>> BEGIN TEXT SHOWN

22 SES 07 B, Teaching and Learning: Reflections & Skills
Public universities are expected to play a formative role in contemporary societies by providing advanced knowledge through cutting-edge research and graduating students who will engage as responsible citizens in society (Bergan, Harkavy and Land 2013). Such goals are often elaborately articulated in university strategic plans (Sutphen et al, 2018) though the plans may not be clear either about what makes cutting-edge research or the formation of responsible citizens. This paper focuses on the latter, drawing on recent studies on intellectual and epistemic virtues (Baehr, 2016; Baehr, 2013; Paul, 2011), such as qualities as being responsible. The use of DC has helped us identify intellectual virtues, such as courage, as well as helping us be deliberate about how to foster virtues we value.
This paper explores the uses of collective and individual practices for reflection on intellectual virtues. Its purpose is to suggest practices designed for reflecting on intellectual virtues among academic staff and leaders. The practices are part a pedagogy one of the authors has developed for higher education, which is based on principles advanced by John Dewey and Juergen Habermas, and dubbed deliberative communication (DC) (Englund, 2006). The practices are designed to create conditions wherein participants are prompted by a problem to reflect on their beliefs, articulate them, and then come to a consensus about how to solve or move forward with the problem.

>> END TEXT SHOWN
>> BEGIN DATA SECTION

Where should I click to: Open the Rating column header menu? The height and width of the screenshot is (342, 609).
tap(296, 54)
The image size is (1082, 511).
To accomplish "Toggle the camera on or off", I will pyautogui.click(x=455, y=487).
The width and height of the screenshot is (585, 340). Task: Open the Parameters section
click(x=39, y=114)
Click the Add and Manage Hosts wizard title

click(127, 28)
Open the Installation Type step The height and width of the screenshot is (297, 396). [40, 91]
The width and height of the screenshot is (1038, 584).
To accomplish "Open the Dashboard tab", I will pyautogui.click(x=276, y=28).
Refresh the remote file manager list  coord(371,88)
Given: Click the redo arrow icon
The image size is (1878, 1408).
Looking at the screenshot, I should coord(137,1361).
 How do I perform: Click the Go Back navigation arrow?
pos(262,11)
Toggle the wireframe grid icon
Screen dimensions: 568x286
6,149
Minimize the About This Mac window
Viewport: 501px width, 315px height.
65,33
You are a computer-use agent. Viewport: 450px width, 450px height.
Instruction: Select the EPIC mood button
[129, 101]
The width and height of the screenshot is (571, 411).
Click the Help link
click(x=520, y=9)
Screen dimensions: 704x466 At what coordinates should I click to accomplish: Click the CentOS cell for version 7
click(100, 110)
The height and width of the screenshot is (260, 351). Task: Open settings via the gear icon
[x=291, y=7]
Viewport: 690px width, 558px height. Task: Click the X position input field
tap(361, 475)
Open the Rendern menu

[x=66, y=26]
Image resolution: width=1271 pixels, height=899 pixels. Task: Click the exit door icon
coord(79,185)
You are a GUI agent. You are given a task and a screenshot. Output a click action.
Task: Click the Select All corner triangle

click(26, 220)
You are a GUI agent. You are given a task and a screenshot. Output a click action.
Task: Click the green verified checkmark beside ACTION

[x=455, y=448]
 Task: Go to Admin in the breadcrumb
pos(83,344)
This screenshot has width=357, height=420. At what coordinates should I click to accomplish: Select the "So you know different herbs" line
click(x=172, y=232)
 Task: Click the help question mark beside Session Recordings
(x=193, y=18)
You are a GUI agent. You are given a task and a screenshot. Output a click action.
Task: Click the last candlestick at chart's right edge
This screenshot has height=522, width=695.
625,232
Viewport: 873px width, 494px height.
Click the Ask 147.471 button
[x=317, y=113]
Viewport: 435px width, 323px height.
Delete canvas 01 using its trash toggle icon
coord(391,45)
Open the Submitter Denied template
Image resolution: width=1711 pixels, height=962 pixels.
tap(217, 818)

>> END DATA SECTION

* TASKS TO COMPLETE
1. From the rows, give the lines running from the one holding "Task: Click the help" through the one holding "[x=317, y=113]", inclusive, as a JSON list of strings with one string per line and blank lines omitted.
2. Take the abstract on reflecting about intellectual virtues in higher education further, picking up right after its final sentence.

* RESPONSES PER TASK
1.
[
  " Task: Click the help question mark beside Session Recordings",
  "(x=193, y=18)",
  "You are a GUI agent. You are given a task and a screenshot. Output a click action.",
  "Task: Click the last candlestick at chart's right edge",
  "This screenshot has height=522, width=695.",
  "625,232",
  "Viewport: 873px width, 494px height.",
  "Click the Ask 147.471 button",
  "[x=317, y=113]"
]

2.
Englund (2006) suggests the following are needed to achieve deliberative communication:
Different views are set against each other and arguments for each are presented.
There is tolerance and respect for the “specific other” and participants learn to listen to the other person’s argument.
Elements of collective will-formation are present, or reach consensus; if not consensus then to reach temporary agreements while also acknowledging and drawing attention to differences.
All are given opportunities to question authorities and/or traditional views and opportunities to challenge one’s own tradition or point of view
All in a group are encouraged to communicate and deliberate both inside and outside of a formal setting (such as a course or meeting), in other words: argumentative discussions between students aiming to solve problems or shed light on issues from different viewpoints is encouraged in a range of contexts.
The five conditions DC asks participants to enact certain intellectual virtues, such as courage or open-mindedness.
We will present a case study in two parts. One part of the case study consists of an analysis of an academic developer (AD) from a Swedish University who uses DC to lead a discussion among doctoral supervisors on the question “What is PhD education (good) for?” Although in this context, the use of DC has several purposes, this paper will analyse how the reflective practices inherent to DC provide a structure for doctoral supervisors to reflect on the purposes of doctoral education. DC encourages a relational and collaborative approach to supervision, where having an open mind and being willing to challenge one’s thinking on a topic are privileged. The second part of the case study consists of analysis of the use of DC by community of researchers who study DC, a community that includes the AD who led discussion among doctoral supervisors.
We aim to articulate how DC might be used to help class participants to enact intellectual virtues, specifically courage during a discussion. We also explore how individual and collective reflections might be in tension with and invigorate each other. Our research questions are:
What intellectual virtues does DC foster?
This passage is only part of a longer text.